[Entries taken from a collection]
- - -

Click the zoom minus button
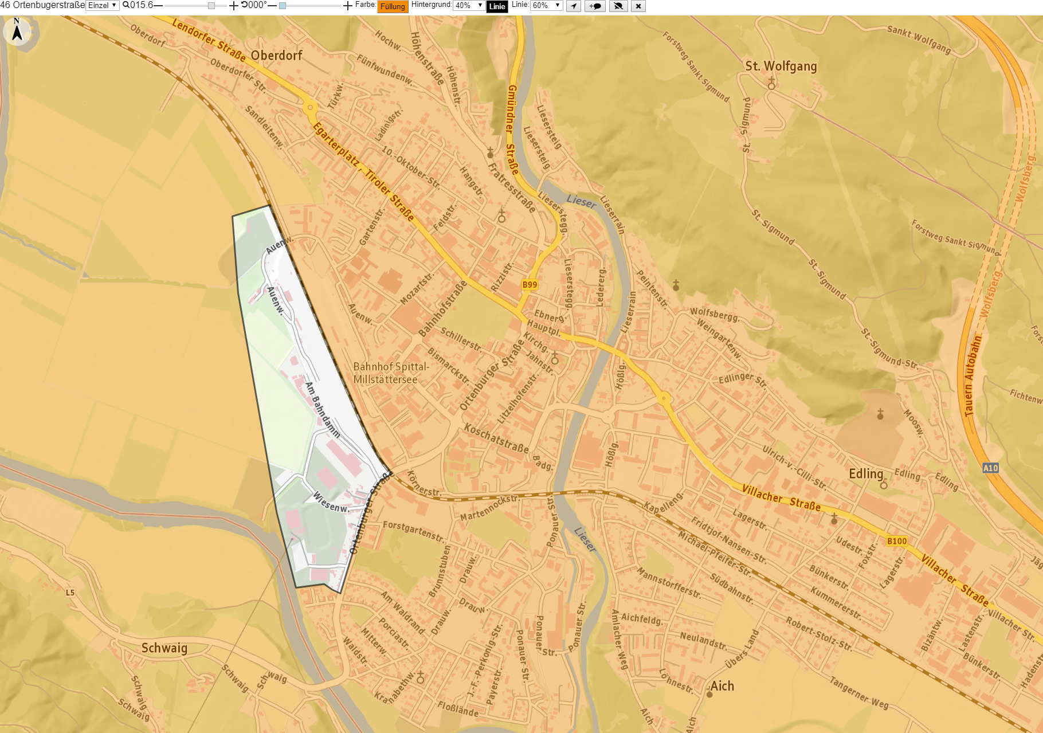Image resolution: width=1043 pixels, height=733 pixels. point(158,6)
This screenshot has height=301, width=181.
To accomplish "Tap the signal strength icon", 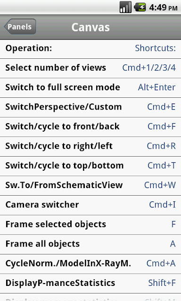I will coord(125,8).
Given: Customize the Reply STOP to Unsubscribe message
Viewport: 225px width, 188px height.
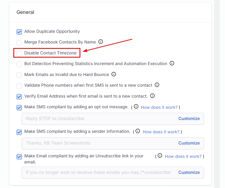Looking at the screenshot, I should (189, 119).
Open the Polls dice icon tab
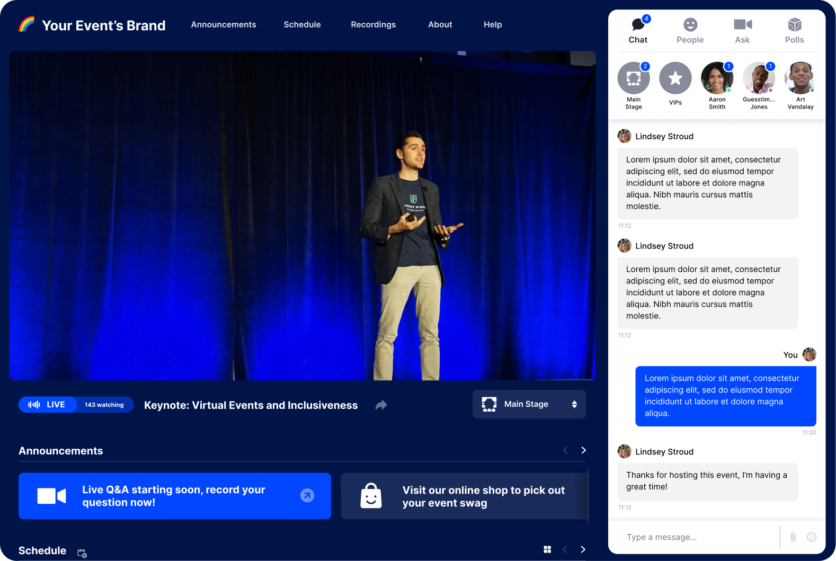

- - -

WHAT NEEDS TO BE DONE => Your reply must hold only the lines from the line containing "Viewport: 225px width, 188px height." through the end of the records above, written out exactly, both ends included, with no pictures, please.

ANSWER TO THIS EXERCISE =>
Viewport: 225px width, 188px height.
Looking at the screenshot, I should (189, 119).
Open the Polls dice icon tab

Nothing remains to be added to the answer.